GenScript had the great opportunity to participate in a TIDES TV interview hosted by Michael Keenan, Project Manager and Conference Producer at Informa Connect, to discuss neoantigens’ therapeutic applications and synthesis challenges. Dr. Samantha Zaroff discussed how GenScript leverages its peptide synthesis platform in combination with its proprietary bioinformatics tool NeoPre^™ to guide the synthesis of difficult peptides such as neoantigens.

Focus on Oligonucleotide Drug Discovery

RNAi Therapeutics: From Rare to Prevalent Diseases

Dr. John Maraganore, CEO at Alnylan Pharmaceuticals, was introduced by Dr. Muthiah (Mano) Manoharan for his talk “Bringing RNAi Therapeutics to Patients around the World”. Dr. Maraganore talked about Alnylan’s pipeline and how they have reached the milestone of developing the first RNAi therapeutic, Onpattro, which has been approved internationally. Alnylan was founded with the goal of developing RNAi therapeutics for rare diseases (e.g., ATTR amyloidosis and hepatic porphyria). However, their successful pipeline is allowing them to branch off and explore the potential of RNAi therapeutics for more prevalent diseases such as MS.

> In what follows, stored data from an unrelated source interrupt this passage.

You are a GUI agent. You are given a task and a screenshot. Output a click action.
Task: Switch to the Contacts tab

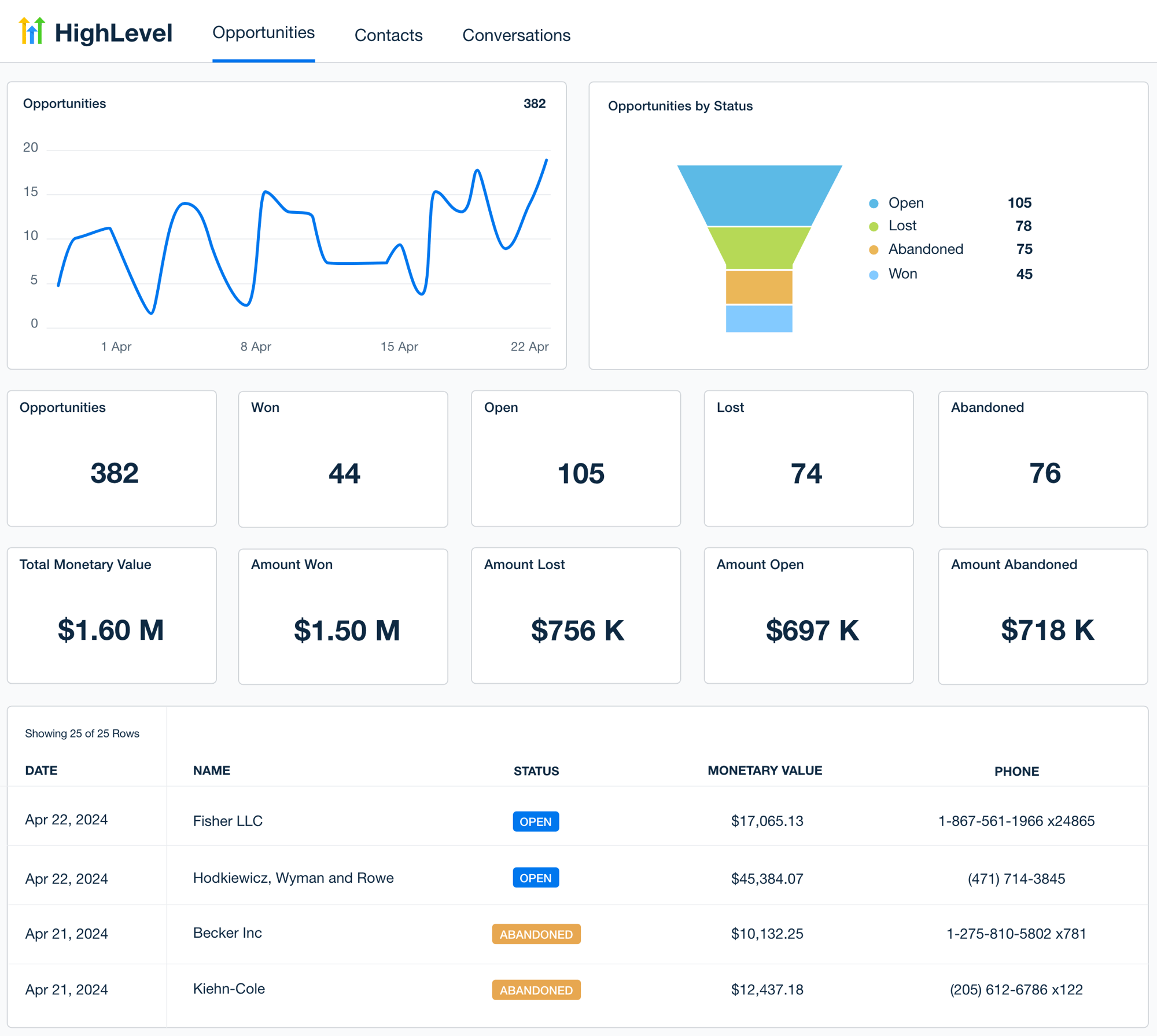point(388,35)
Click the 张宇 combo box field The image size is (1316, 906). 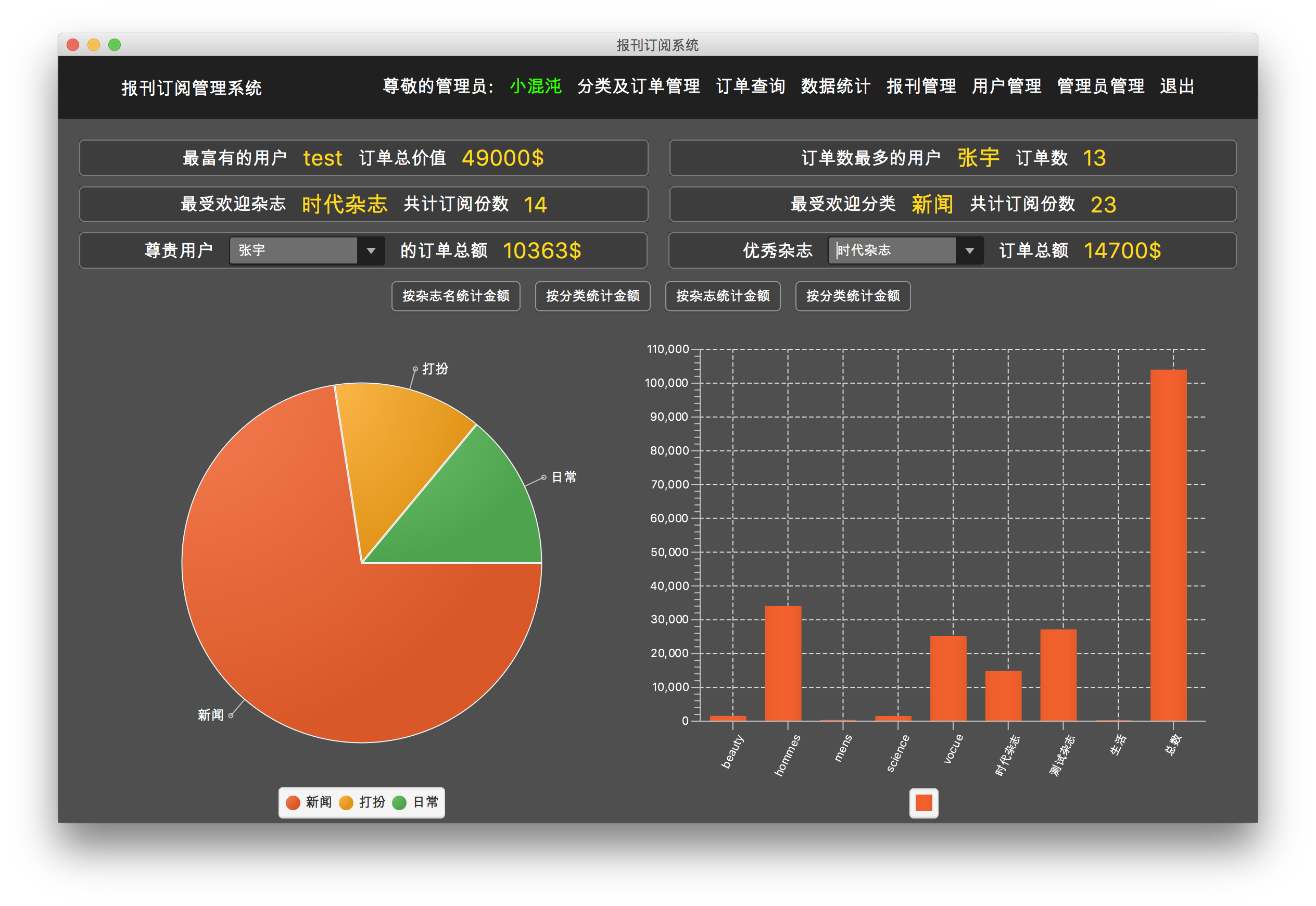[x=293, y=250]
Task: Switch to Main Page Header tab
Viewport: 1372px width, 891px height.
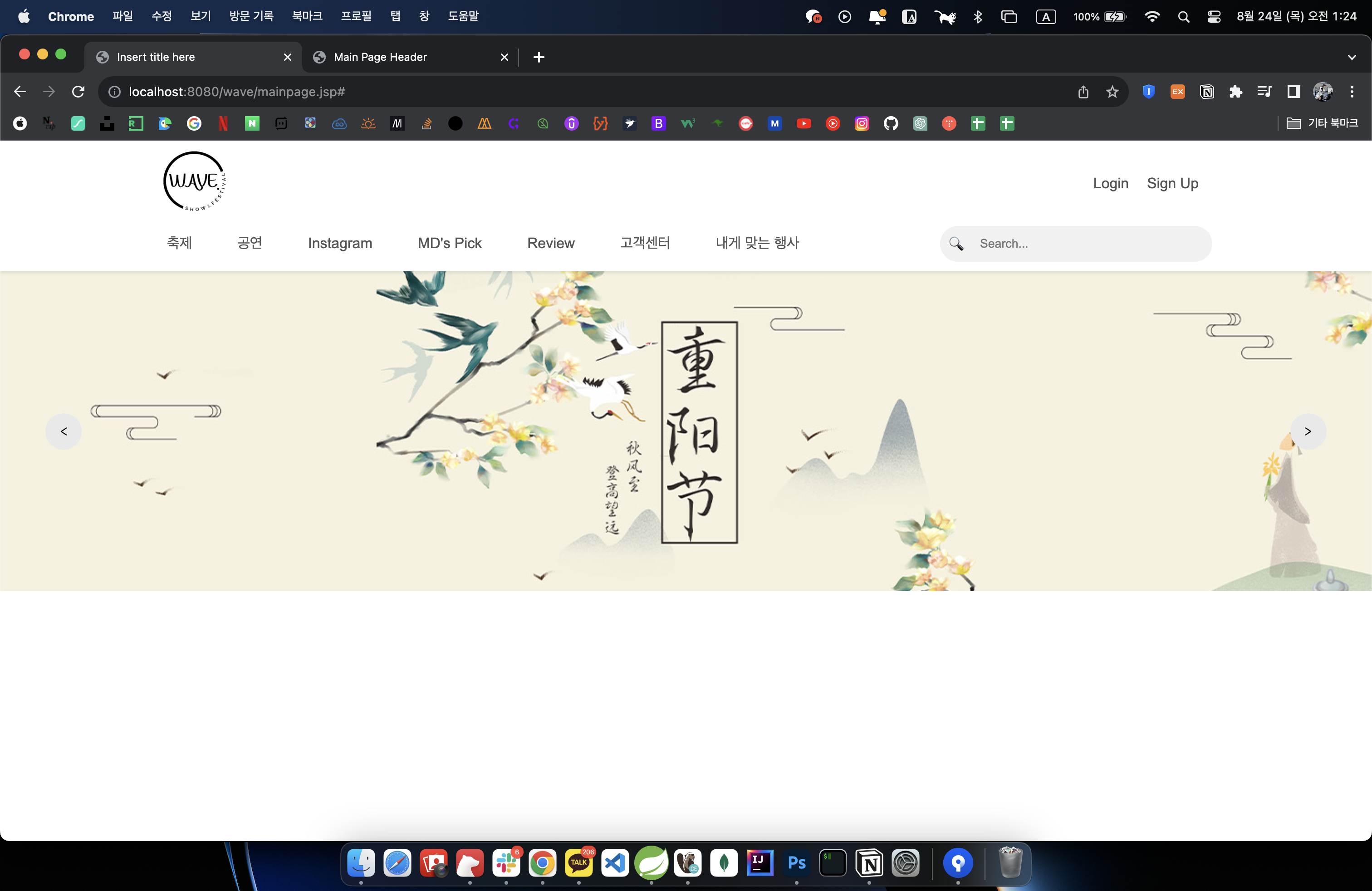Action: coord(381,57)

Optimizing siRNA Therapeutic Potential

Dr. Anastasia Khvorova, Professor at the RNA Therapeutics Institute, University of Massachusetts Medical School, gave the last keynote presentation at TIDES2020. A fantastic talk and the perfect end to a great summit. Dr. Khvorova’s talk focused on how her laboratory is systematically modifying the chemistry of siRNA candidates including conjugates, linker, and oligos. Her goal is to improve the functional delivery of siRNA candidates beyond the liver.